In recent weeks, chengguan officers have been accused of many violations. In southeastern Jiangxi province, local residents say bureau officers beat to death a farmer who was trying to stop a land-reclamation project. His killing sparked a riot, with angry residents overturning chengguan cars on a local highway. In the southern city of Changsha, city-management officers allegedly beat a Chinese reporter who was visiting from Beijing to cover a demolition-and-relocation project. And in the central city of Xi'an, chengguan who were shutting down a breakfast stall kicked a wok and burned a vendor with scalding oil. In late April, a law-enforcement officer posted on the Internet parts of a manual that instructed officers on how to beat suspects without leaving marks, sparking harsh criticism from bloggers and the domestic press. The word chengguan has even taken on an alternate meaning in Chinese. "Don't be too chengguan" is an appeal not to bully or terrorize. In other words, chengguan has literally become synonymous with violence. (Read "Tiananmen Ghosts: The Secret Memoir of a Fallen Chinese Leader.")

The reaction of passersby who witnessed the Beijing raid in March gives an indication of the suspicion with which the chengguan are held by average citizens. Hundreds of people surrounded the van, shouted at its occupants and even attempted to turn the vehicle over. "Many of them stood up for us, accusing the thugs of beating a defenseless old woman," says Yuan. It was only around 6 p.m., seven hours after the clash began, that the crowd allowed the van to escape.

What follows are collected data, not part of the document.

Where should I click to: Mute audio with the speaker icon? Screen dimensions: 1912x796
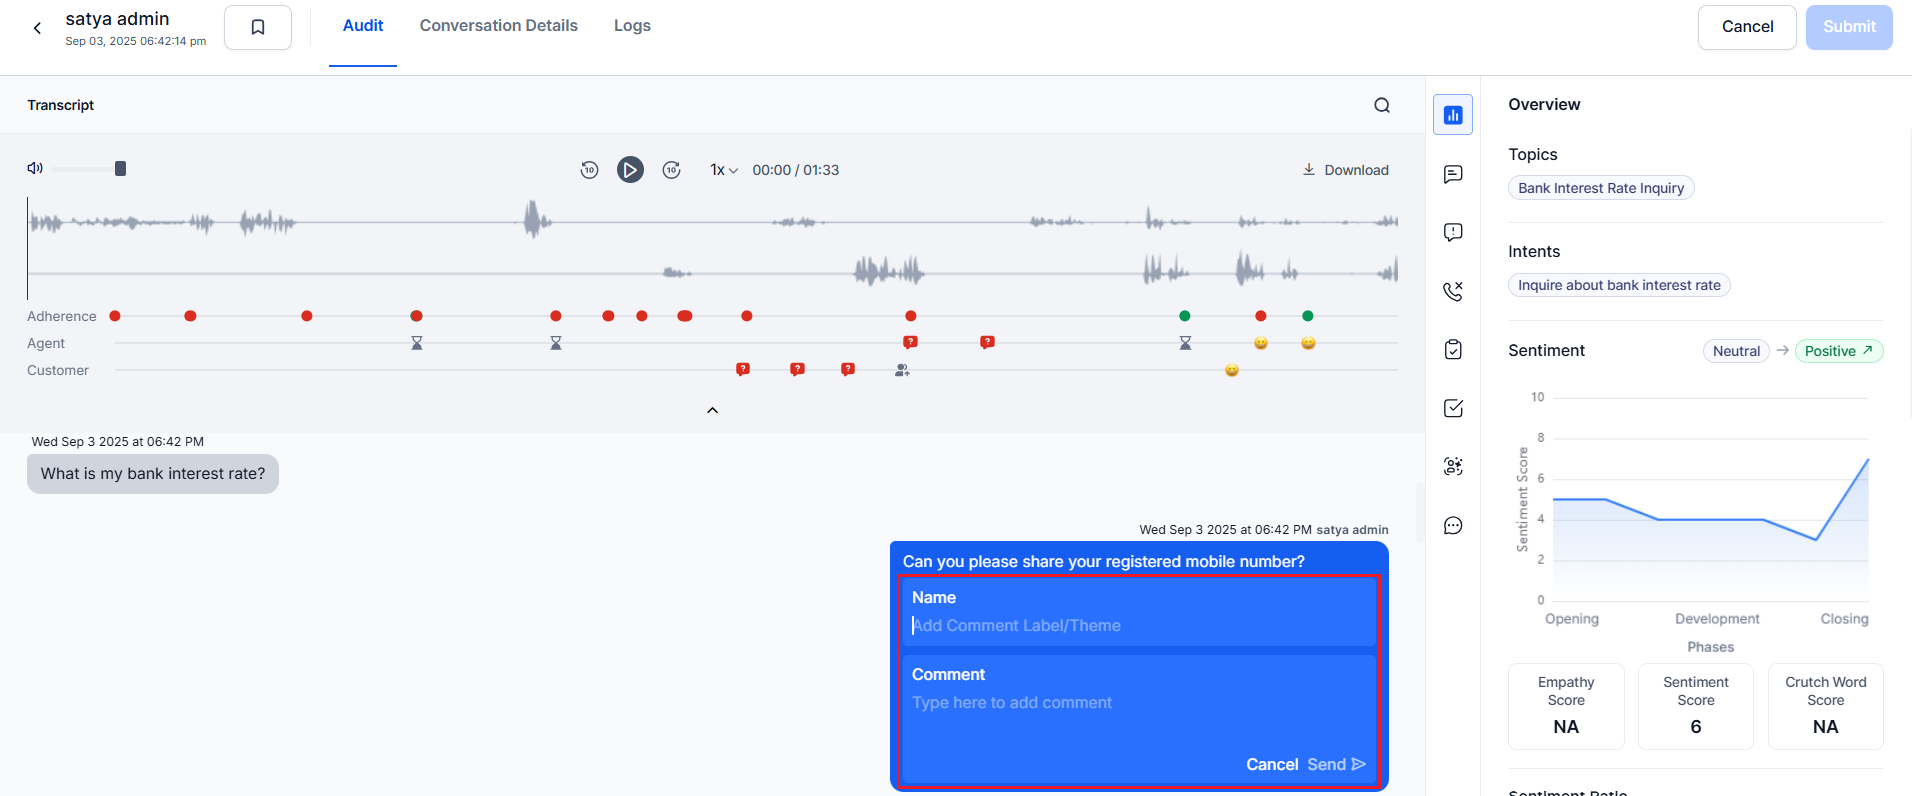point(35,168)
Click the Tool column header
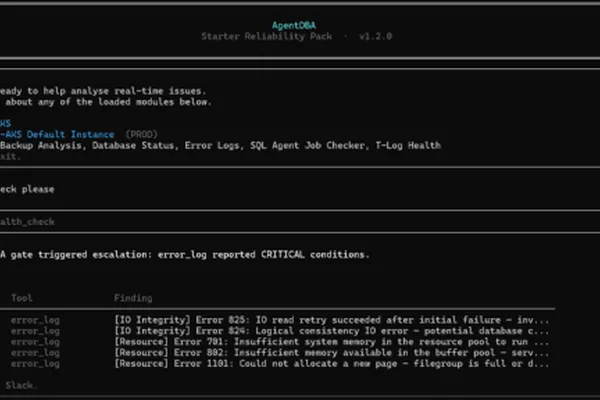600x400 pixels. pyautogui.click(x=22, y=298)
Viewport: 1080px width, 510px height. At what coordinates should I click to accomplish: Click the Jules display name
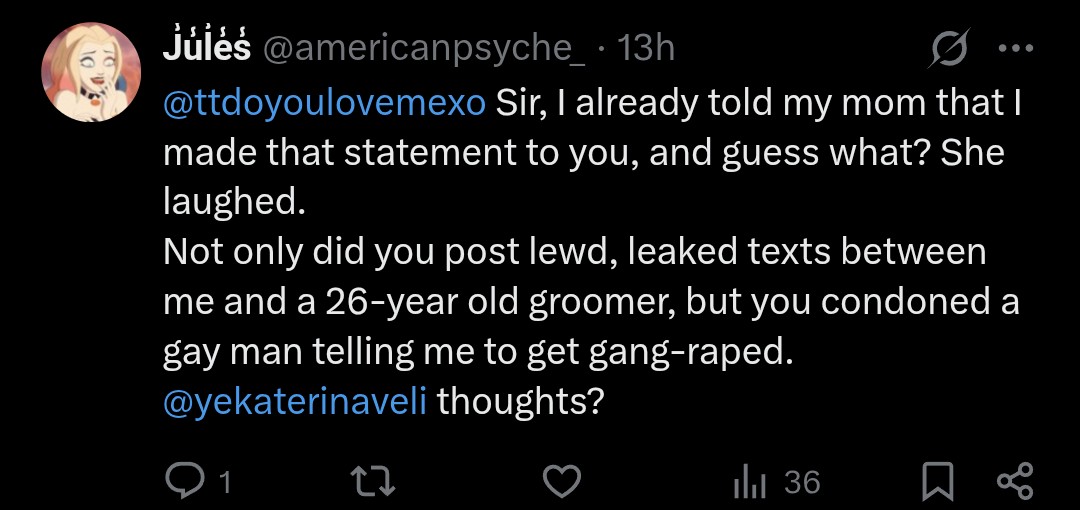pos(206,48)
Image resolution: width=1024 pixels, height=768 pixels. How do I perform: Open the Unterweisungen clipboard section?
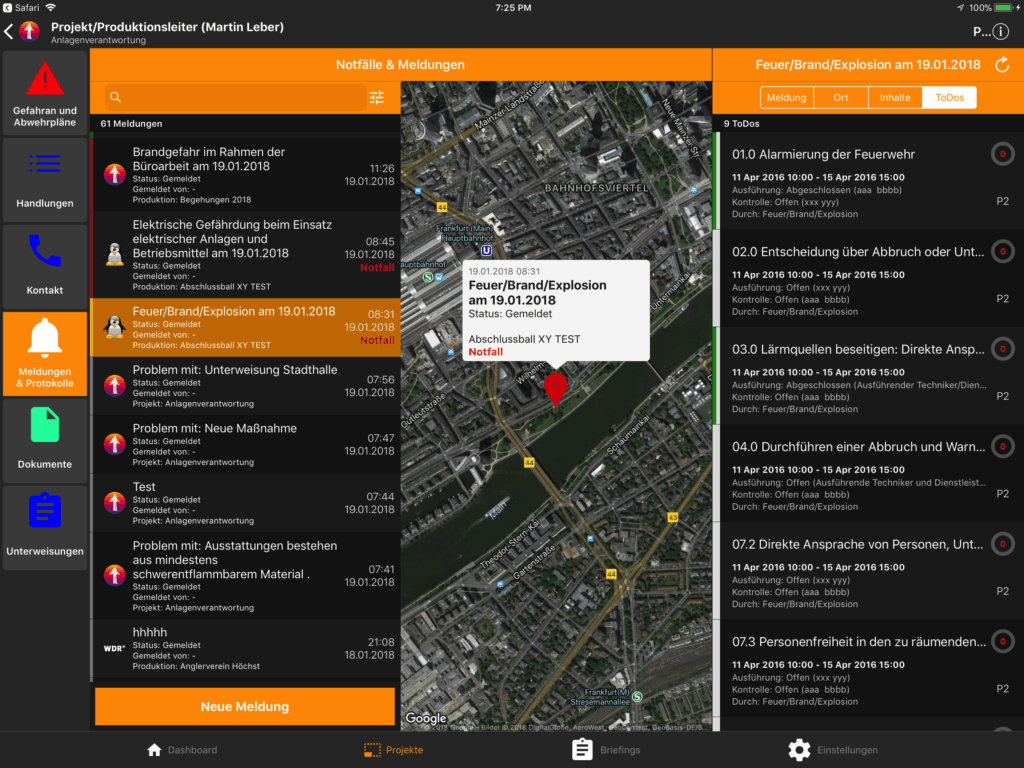(x=45, y=527)
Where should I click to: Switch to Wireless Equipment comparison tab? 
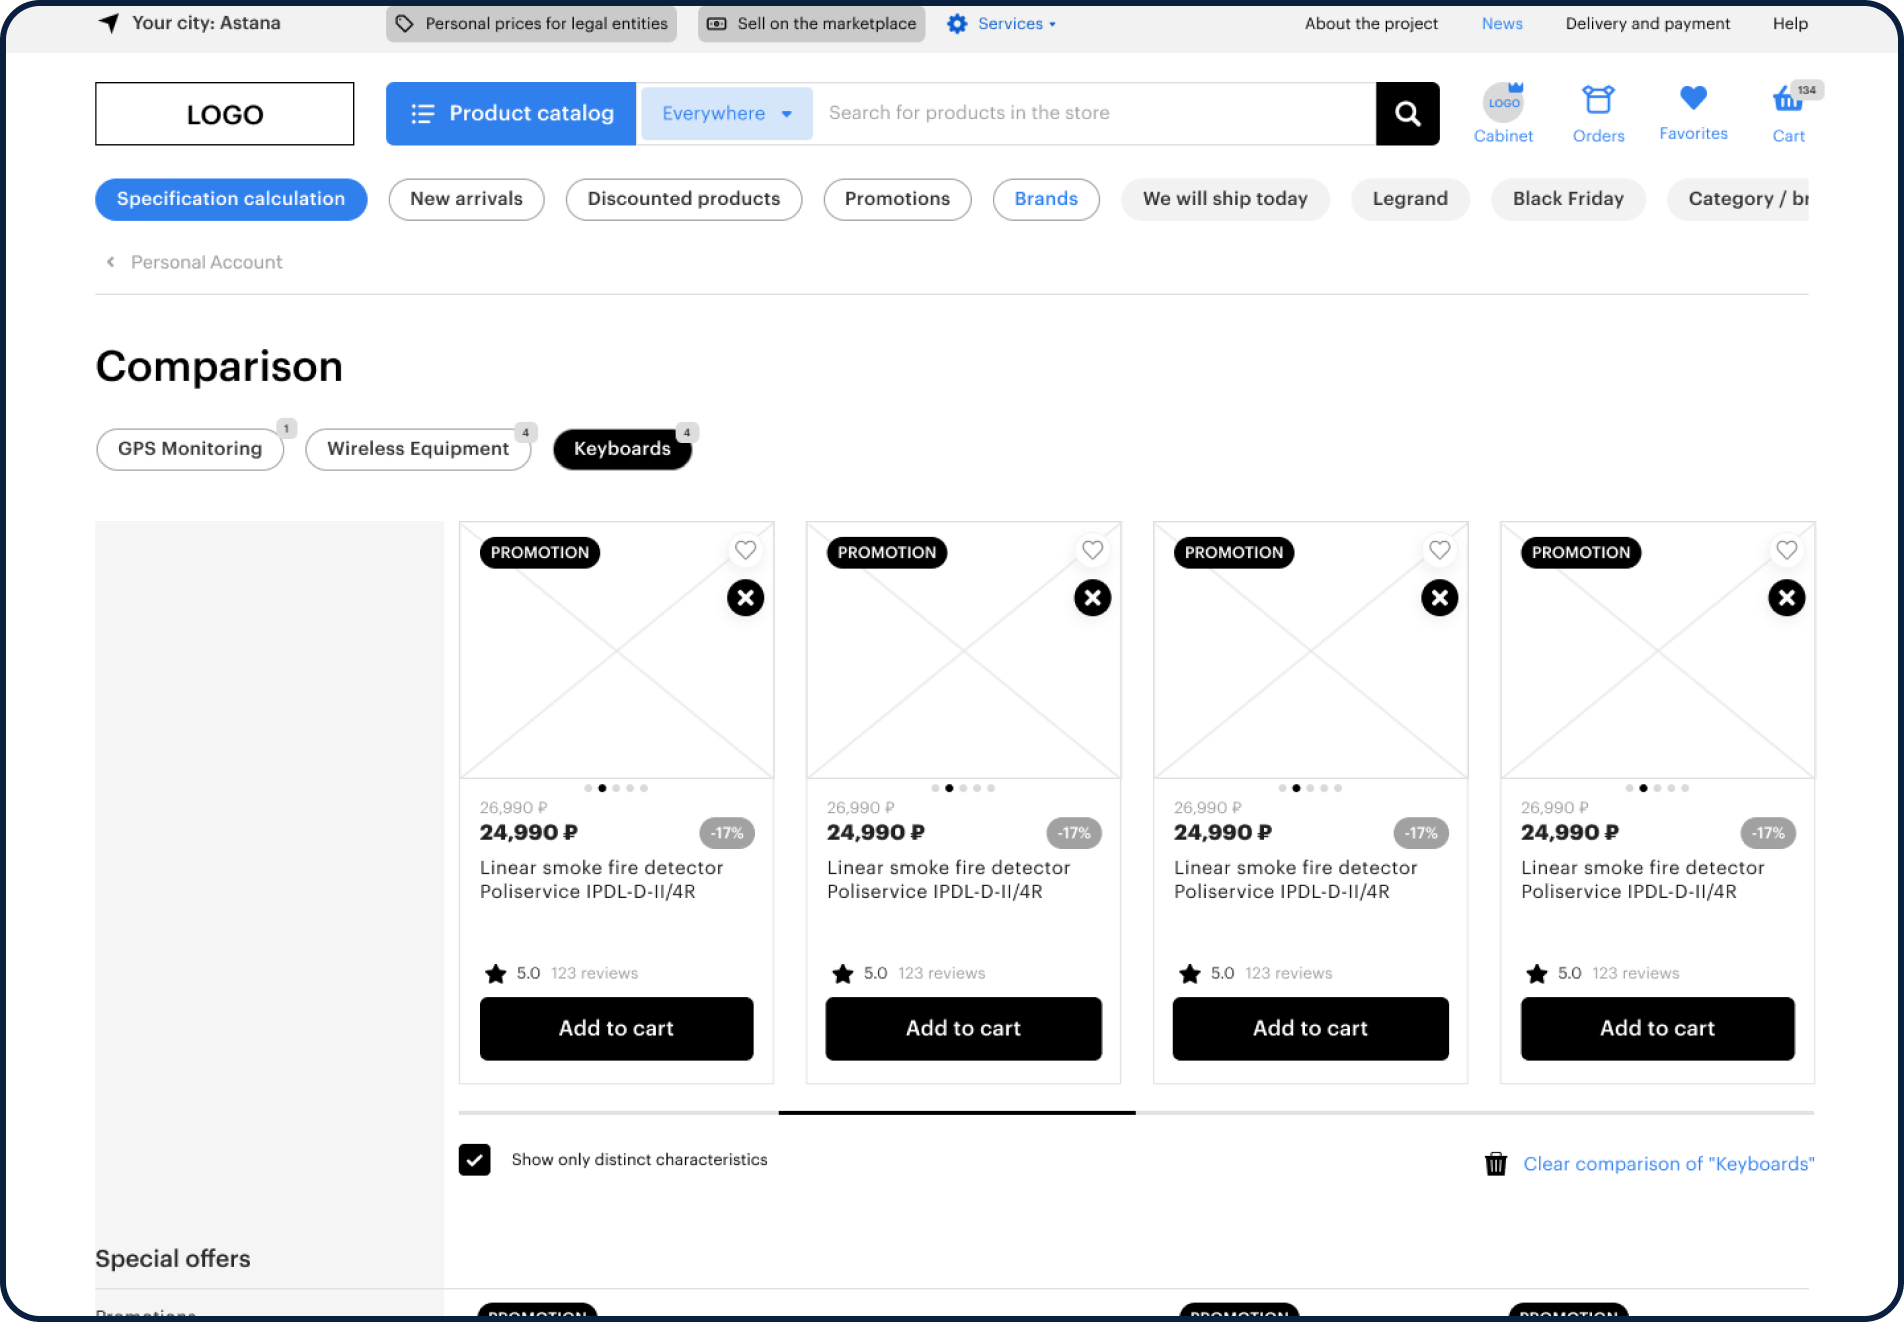[417, 449]
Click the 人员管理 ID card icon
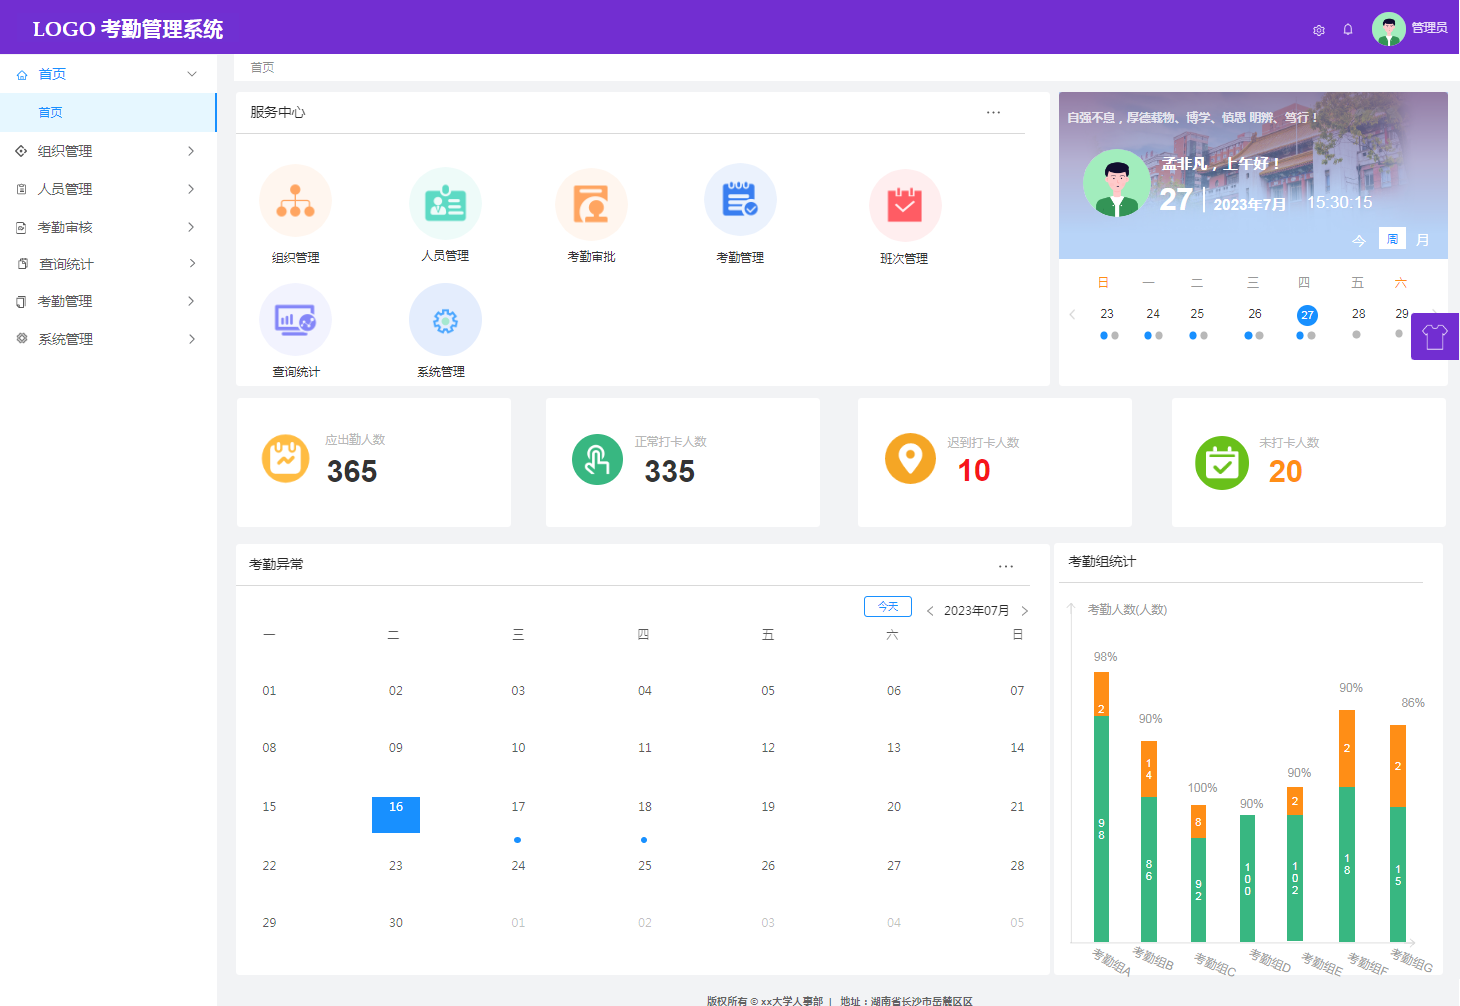This screenshot has height=1006, width=1460. point(445,203)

"The notion that 'chengguan routinely use violence' is not compatible with the facts," the Beijing chengguan's media office wrote in a reply to TIME, adding that in recent years their officers have improved law enforcement and responded to the public's demands. The media office acknowledged the existence of the controversial manual but said its methods were not used. As for Su, the chengguan said she disturbed social order and prevented the officers from carrying out their duties, leading to a 15-day detention.

Conflict between vendors and city-management officers has existed for years, but the government has made little progress in reducing it. Now many observers fear that the economic crisis could make the tension even more acute. The central government fears that financial uncertainty could provoke greater social instability, fanning incidents like the Beijing standoff between the chengguan and citizens into bigger outbreaks of violence. The slowdown will also force more migrant workers who can't find steady jobs in factories to make money peddling on the street, provoking further fights with management officers.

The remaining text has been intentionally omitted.